▶ [Exercise] Below are entries; output exactly the lines from the one with "Click the Address book grid icon" to the one with "The height and", both included, and nothing else.

▶ [Records shown]
····················

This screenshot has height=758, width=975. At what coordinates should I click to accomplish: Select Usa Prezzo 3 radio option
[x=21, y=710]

····················

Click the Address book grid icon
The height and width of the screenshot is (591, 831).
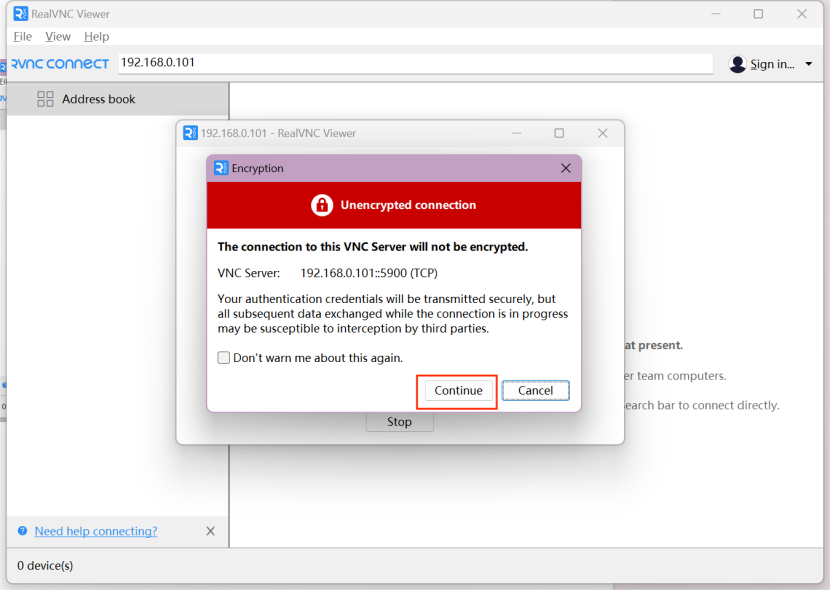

····················

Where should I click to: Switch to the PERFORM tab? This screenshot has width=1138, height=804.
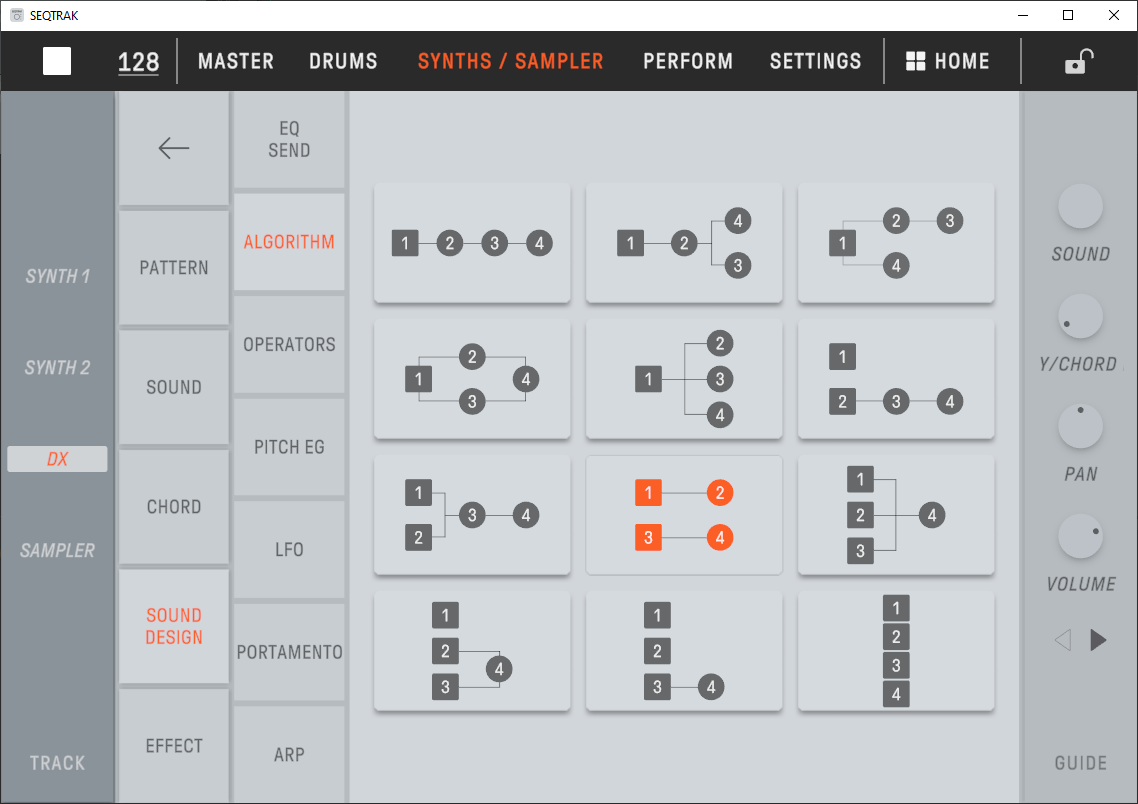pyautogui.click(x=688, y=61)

····················

▶ [Exercise output]
Click the Address book grid icon
The height and width of the screenshot is (591, 831).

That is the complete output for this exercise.